Рассказ был долгим, но Балес не заметил пролетевшего времени. Уже давно рассвело и, можно сказать, потеплело. Падал редкий снег.
– Вы не убили его? – короткий вопрос, лишь бы не прервать историю.
– Дабы выжить, – Тархельгас не раскрыл правду о том, что расправиться с заказчиком не позволили голоса, так как видели в нем помощь и спасение, – я промолчал. Уже в конторе он сам оформил на меня нужные бумаги. Охотники, что не удивительно, так и не явились. Затем выдал печать, листы предписания, и я стал тем, кем являюсь. Тогда он остался жить.
– Тогда?
– Спустя две кровавые пары я нагнал банду, в которой бывший заказчик из Северных Гаос был за главного. В итоге, хоть и многим позже той ночи, его голова все же оказалась у меня в мешке.
На этом его рассказ закончился.
Тибурон ничего не доказывал, не объяснял. Позволил Балесу самому решать. Парень в свою очередь не задавал глупых вопросов и события в таверне не обсуждал. Скорее пытался осознать все, что знал о Тархельгасе по рассказам, и то, что увидел своими глазами.
То, как вещи обстояли на самом деле, могло сильно повлиять на его миссию.
Но к чему бы ни пришел Джувенил, он понимал, что сейчас нельзя было просто отмолчаться. Следовало разорвать эту тишину и хотя бы сделать вид, будто он встал на сторону охотника.
– Получается, теперь мы идем к следующей деревне?
– Хватит, – ответил охотник. – Мне надоело бесцельно бродить от поселения к поселению. Настала пора взыскать старый долг.
Глава пятая
Определить точно течение времени в Низиногорьях практически невозможно. Вести отсчет зимами бессмысленно. В этих краях они вечны.
Сначала мы отсчитывали лики, а когда наше пребывание затянулось (ибо дух первооткрывателей был сильнее нас), моя экспедиция стала ориентироваться по полному лику Матери, чей период равнялся тридцати ликам. Проблема заключалась лишь в том, что затянутое небо часто скрывало от нас все светила.

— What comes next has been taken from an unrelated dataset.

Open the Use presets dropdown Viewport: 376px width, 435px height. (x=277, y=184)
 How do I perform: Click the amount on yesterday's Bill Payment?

По моим наблюдениям, лик Матери поднимался над снежными долинами вот уже как пять раз. И за это время моя экспедиция повидала много чудес и ужасов.
Низиногорья оказались поистине богатыми землями. Добротной древесины здесь было столько, что нашим мастерам казалось, будто ее хватит, чтобы застроить поселениями все земли ниже Рубежной. Я был с ними согласен, а когда путь преградили горы, уже каменщики били себя в грудь, повторив недавно отзвучавшие слова их негласных противников по ремеслу. Они восхваляли местные породы своей крепостью и красотой, которая возвеличит в непревзойденном великолепии нашу столицу над городами других государств.

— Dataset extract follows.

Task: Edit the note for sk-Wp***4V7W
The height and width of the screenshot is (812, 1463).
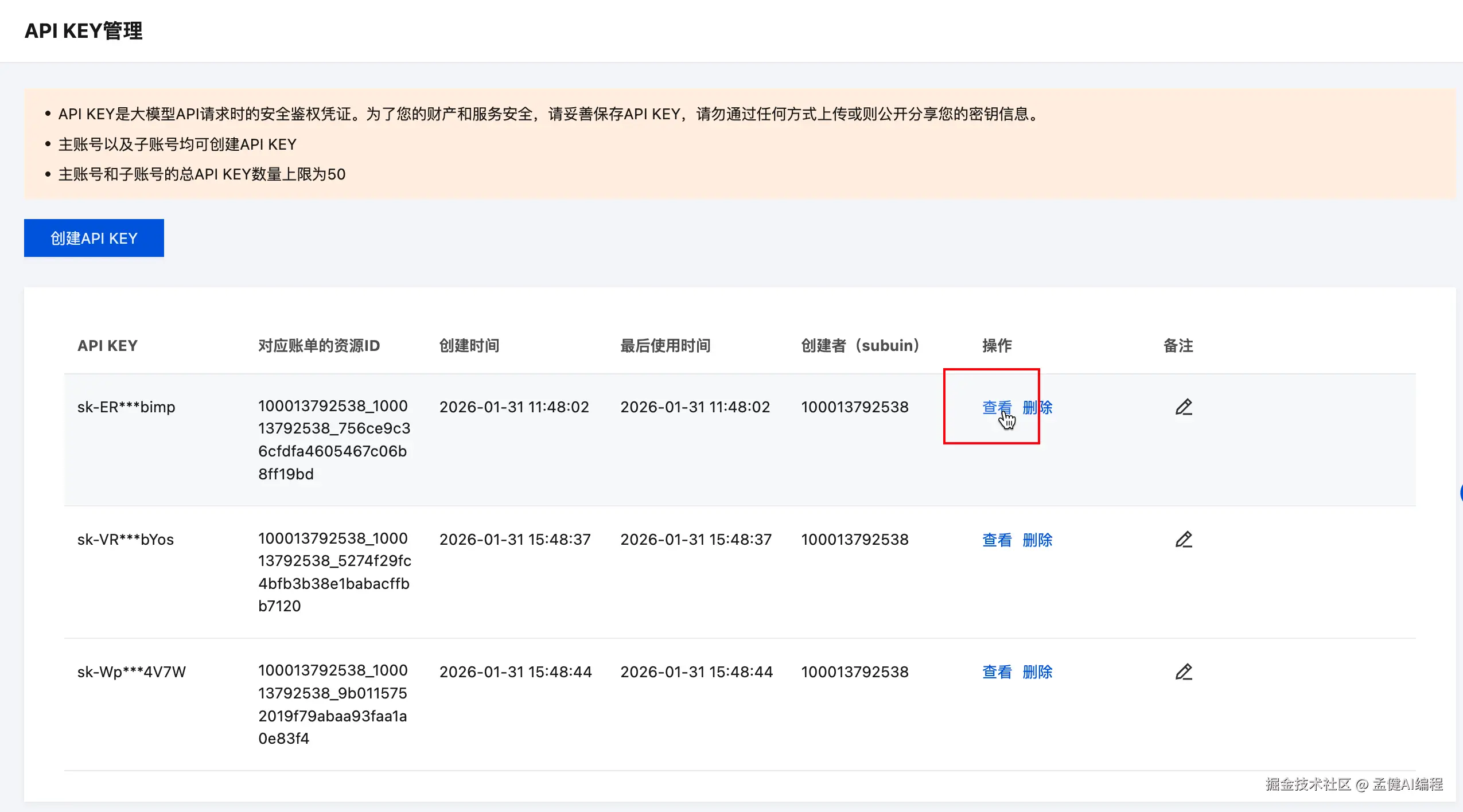Action: (1184, 672)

Меня неописуемо радовали сделанные открытия. Все лишения сложнейшего путешествия были оправданы. Даже опасность, что несли местные существа, проверяя защитников моей экспедиции, не могла остудить наш пыл. Лучшие воины касты Сабуэск раз за разом давали им отпор. Потери были (минимальные, нужно отметить), но каждый знал, насколько важна миссия, возложенная столицей, а уверенность моего лейтенанта вселяла уверенность в наши сердца.